Fuori casa da giovedì scorso
Nell’ultimo caso, quello fra la notte di giovedì e venerdì, sul posto sono arrivati i Vigili del fuoco: una famigliola, come detto è stata evacuata e trasferita in albergo a spese del Comune in attesa di sopralluoghi e accertamenti accurati; ma anche nella zona sottostante l’acqua scorreva a fiumi e dai muri della pubblica via sgorgavano cascate.
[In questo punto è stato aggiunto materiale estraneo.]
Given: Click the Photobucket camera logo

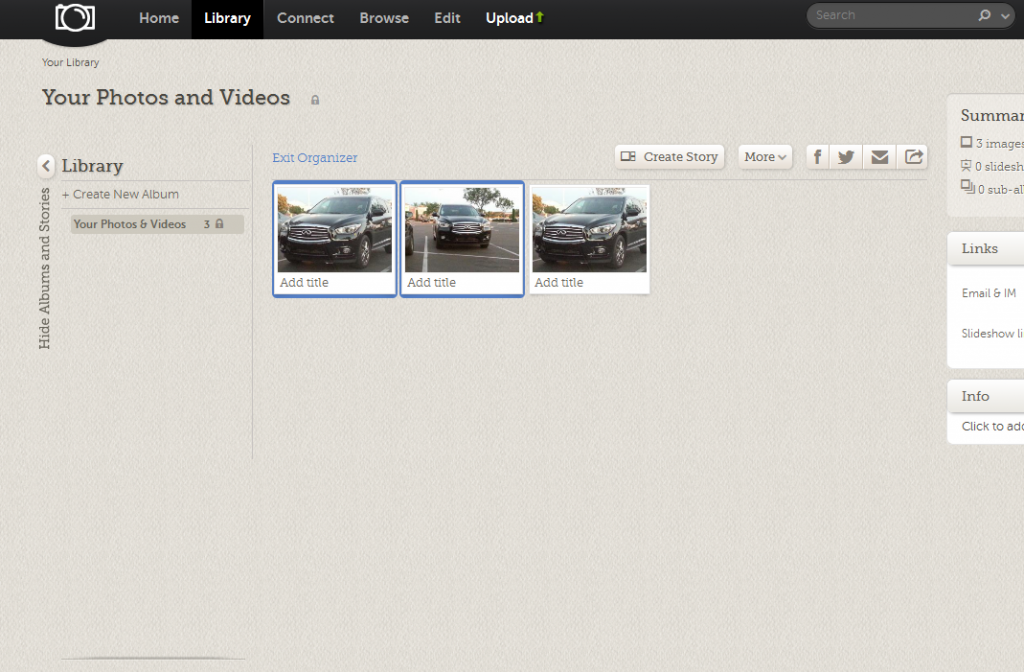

Alla base ci sono evidentemente cause differenti, forse non facilmente circoscrivibili: il valletto, il contenzioso fra privati a monte, i lavori di Como Acqua e quelli del Comune. «Che qualcosa sia stato modificato nel sottosuolo è indubbio – dichiara ancora l’avvocato Venco – perché prima dei succitati interventi non era mai accaduto, nemmeno in occasione di grandi ondate di maltempo, che le abitazioni sottostanti venissero allagate. Ci siamo rapportarti già in diverse occasioni con il Comune e Como Acqua, senza purtroppo ottenere il riscontro atteso».
Alla luce della complessa situazione il sindaco di Menaggio, Michele Spaggiari, preferisce risolvere la problematica della famiglia evacuata prima di esporre il proprio punto di vista.